◆ **Text shown**
_ _ _ _ _ _ _
Though reduced by three-quarters from the carefully chronologized 2700-page collection both correspondents agreed to present to the editor, covering fifteen eventful years of their correspondence (1981-1995), A Queer Love Story offers a deeply personal view of academic and publishing life from two of Canada’s leading gay authors.

Margaret Atwood with Jane Rule, 2000.

“These thoughtful, engaged people dancing together on paper” allow us, as Margaret Atwood notes in her Foreword, to “listen in” (p. xii).

Among the remarkable features of this sustained correspondence between novelist and essayist Rule on Galiano and editor / activist Bébout associated with The Body Politic, the country’s first and largest l/g/b/t/ monthly magazine, in Toronto is its powerful transition from professional to personal registers. Neither friend is diffident, and their enjoyment in relating, commenting, venting, and commiserating is palpable.

Rule’s response to receiving a manuscript copy of Dworkin’s Pornography: Men Possessing Women and her subsequent review in The Body Politic capture both her strong-mindedness and the quandary of a feminist judgment on pornography. Rule does not like reading the book, since putting “all men in the category of beasts and murderers is to embrace the same blind hatred of a sex which Andrea Dworkin accuses men of in their attitude toward women as nothing but sexual objects.”

The “pounding repetition” of the style she compares to “men in the pulpit from John Donne to Billy Graham” (p. 9). Yet she concedes that Dworkin is right about pornography: “it is hate literature against half of humankind” (p. 10).
_ _ _ _ _ _ _
◆ **Data section**
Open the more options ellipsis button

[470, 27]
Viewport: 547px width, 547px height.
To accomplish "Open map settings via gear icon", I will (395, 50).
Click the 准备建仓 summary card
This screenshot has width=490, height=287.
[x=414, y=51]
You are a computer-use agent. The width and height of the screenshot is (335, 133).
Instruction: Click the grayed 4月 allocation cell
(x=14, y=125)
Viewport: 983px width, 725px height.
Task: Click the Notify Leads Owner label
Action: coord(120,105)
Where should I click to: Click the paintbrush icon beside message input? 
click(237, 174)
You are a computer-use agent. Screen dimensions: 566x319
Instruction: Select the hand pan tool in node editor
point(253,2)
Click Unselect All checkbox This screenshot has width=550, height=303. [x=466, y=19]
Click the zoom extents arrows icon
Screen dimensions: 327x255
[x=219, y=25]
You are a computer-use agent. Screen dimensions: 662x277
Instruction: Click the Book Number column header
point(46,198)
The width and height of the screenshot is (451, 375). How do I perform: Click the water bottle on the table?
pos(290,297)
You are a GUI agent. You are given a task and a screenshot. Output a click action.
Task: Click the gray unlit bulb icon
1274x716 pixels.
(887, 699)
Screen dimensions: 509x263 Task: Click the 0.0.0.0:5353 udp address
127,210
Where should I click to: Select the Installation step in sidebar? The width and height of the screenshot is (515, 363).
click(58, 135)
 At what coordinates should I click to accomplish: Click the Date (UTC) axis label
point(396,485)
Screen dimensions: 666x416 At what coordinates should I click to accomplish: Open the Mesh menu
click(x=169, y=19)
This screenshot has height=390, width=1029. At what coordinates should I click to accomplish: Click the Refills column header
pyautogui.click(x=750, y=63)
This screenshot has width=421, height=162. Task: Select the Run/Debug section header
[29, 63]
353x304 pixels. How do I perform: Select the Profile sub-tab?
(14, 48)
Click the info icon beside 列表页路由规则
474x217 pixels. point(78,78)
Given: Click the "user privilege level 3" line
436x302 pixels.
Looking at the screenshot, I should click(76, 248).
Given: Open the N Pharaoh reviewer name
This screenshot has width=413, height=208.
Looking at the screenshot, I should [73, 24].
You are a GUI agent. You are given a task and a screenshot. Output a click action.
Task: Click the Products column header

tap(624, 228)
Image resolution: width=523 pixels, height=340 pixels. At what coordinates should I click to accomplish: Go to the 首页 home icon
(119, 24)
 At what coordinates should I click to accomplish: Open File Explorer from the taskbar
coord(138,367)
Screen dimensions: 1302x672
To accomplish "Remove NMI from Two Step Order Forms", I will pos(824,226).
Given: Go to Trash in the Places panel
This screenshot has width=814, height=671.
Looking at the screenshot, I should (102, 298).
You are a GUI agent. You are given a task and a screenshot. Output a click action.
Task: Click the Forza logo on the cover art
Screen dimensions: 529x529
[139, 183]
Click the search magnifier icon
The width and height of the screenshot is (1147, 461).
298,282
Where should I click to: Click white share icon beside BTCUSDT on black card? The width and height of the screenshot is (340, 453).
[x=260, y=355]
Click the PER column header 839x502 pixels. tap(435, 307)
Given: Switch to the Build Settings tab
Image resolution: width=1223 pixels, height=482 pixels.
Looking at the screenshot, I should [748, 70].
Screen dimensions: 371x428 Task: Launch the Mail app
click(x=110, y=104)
_ _ _ _ _ _ _
◆ **Exercise set**
#1 Copy the portion of the review of A Queer Love Story between "Though reduced by" and "Jane Rule, 2000.", inclusive.
#2 Render this sentence from the review of A Queer Love Story in Spanish: “These thoughtful, engaged people dancing together on paper” allow us, as Margaret Atwood notes in her Foreword, to “listen in” (p. xii).
#3 Go on with the review of A Queer Love Story, starting after its final sentence.
The records have no connection to the review of A Queer Love Story.

◆ **Task-by-task outputs**
#1
Though reduced by three-quarters from the carefully chronologized 2700-page collection both correspondents agreed to present to the editor, covering fifteen eventful years of their correspondence (1981-1995), A Queer Love Story offers a deeply personal view of academic and publishing life from two of Canada’s leading gay authors.

Margaret Atwood with Jane Rule, 2000.

#2 «Estas personas reflexivas y comprometidas que bailan juntas sobre el papel» nos permiten, como señala Margaret Atwood en su prólogo, «escuchar a escondidas» (p. xii).

#3
She is just as forthright in condemning the “bigotry” of Amnesty International “in refusing to defend homosexuals, who are as much political prisoners as Catholics, Jews, Protestants, etc.” (p. 25).

Jane Rule on Galiano Island where she lived with Helen Sonthoff

Suffusing this advocacy is a genuine concern for one another. Jane hopes that Rick’s “bankruptcy thing went through” in the same letter as she recounts being welcomed back after a visit to her mother “by a lovely range of young, gay Canadian immigration officers” (p. 29). Rick’s invariably prompt replies, with news that the Friday night work schedule of his busboy lover means that he has “some time to myself to write you” (p. 33), also include his ruminations about romantic expectations: “I don’t want to want love; I want to want the other person, and I want him to want me” (p. 35).

Rick Bébout

Although Rick’s website created for his fiftieth birthday celebrates “a life of promiscuous wonder” (p. xxv) and Jane’s partnership of over forty years with Helen Sonthoff (1916-2000) reflects another kind of togetherness, the communication they shared involves an intuitive, intimate back and forth. As Jane comments on “how lovely it is to have an evening to think to you on paper” (p. 192), Rick confides about a current partner that “lust only lasts so long” and admits to liking “the simple creatureliness of holding on to him” (p. 193).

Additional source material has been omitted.